Strategy Informer: Is that perception frustrating?
Mike Green: It's fair for people to criticise and they probably should. It's good that we can talk to people, we need to be open with them because we're asking people for their money, so it's expected that they're going to ask questions. I would.
Daniel Leaver: What would be a lot scarier for me, as a pledger, would be to know that someone was asking for less money than they needed. I'd rather know the total upfront rather than they ask for less and hope for more.
Strategy Informer: How much work goes into the Kickstarter? I mean, I've never really thought about just how much work happens behind the scenes before and during, and even after?
Daniel Leaver: We're under no illusions. Next month we will probably have very little time for development because these guys aren't just fans anymore they're investors and if I was doing a pitch for a publisher or another investor I'd put all my effort into it. So we have to put our effort into every single person.
Mike Green: We've been trying to build this up for the past couple of weeks. It's taken up quite a lot of my time and we haven't even started yet. We've spoken to a few of the other guys who have done Kickstarters and the biggest comment from them is, 'you have no idea what you're about to get yourself into.' I like to embrace challenge and I'm really looking forward to talking to people and hearing people's opinions and replying to them and hopefully we'll get some of their ideas into the game as well. That'll be incredible.

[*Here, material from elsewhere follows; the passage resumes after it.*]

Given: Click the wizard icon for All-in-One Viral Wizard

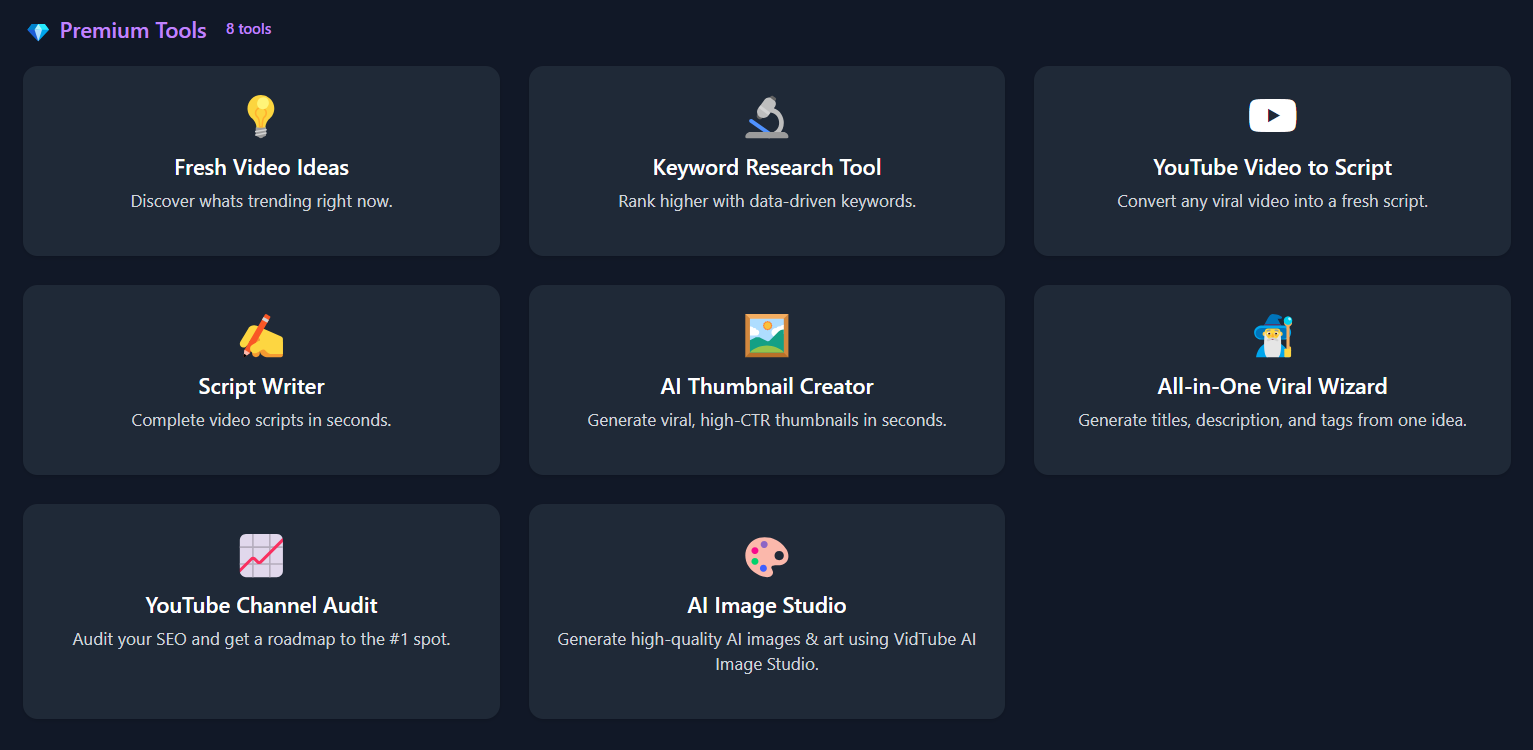Looking at the screenshot, I should pyautogui.click(x=1272, y=335).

Daniel Leaver: It's massive, getting feedback from other people. I think if you design a game in isolation you're just delaying the inevitable feedback.
Mike Green: Whenever I finished a game like Fable, you're waiting for the reviews or any previews that come up. I don't even really read previews, it's straight to the comments section because I want to know what the public think.
Daniel Leaver: We've got a plan for the next four weeks so we know what we're going to be making, and showing people, drip-feeding them cool new things, so hopefully that plan will keep us awake when it's half four in the morning and we're replying to the American backers.
Strategy Informer: There's been some criticism of stretch goals lately, how are you tackling those?
Daniel Leaver: We want to ensure that our stretch goals aren't integral features of the game that are missing, we want to put more effort into polishing this area or expanding this area but we're quite worried about over promising.
Strategy Informer: Videogames made $83 million through Kickstarter last year, do you think that's a bubble waiting to burst or a mushrooming trend that's going to continue?
Daniel Leaver: I think Kickstarter is brilliant. A lot of publishers view Kickstarter not as a threat because they don't deal with the same kind of money - Microsoft would never see Kickstarter as a scary threat to them and nor should they - they see it as an accompanying thing, for picking up the projects that they can't see in their multi-billion pound budgets for the year. I really hope it doesn't burst because it's the future as far as I'm concerned. We can talk to our fans directly and that's really exciting.
Mike Green: I hope Kickstarter continues, just for the games like FTL and War for the Overworld. It's great, we're getting more awesome games.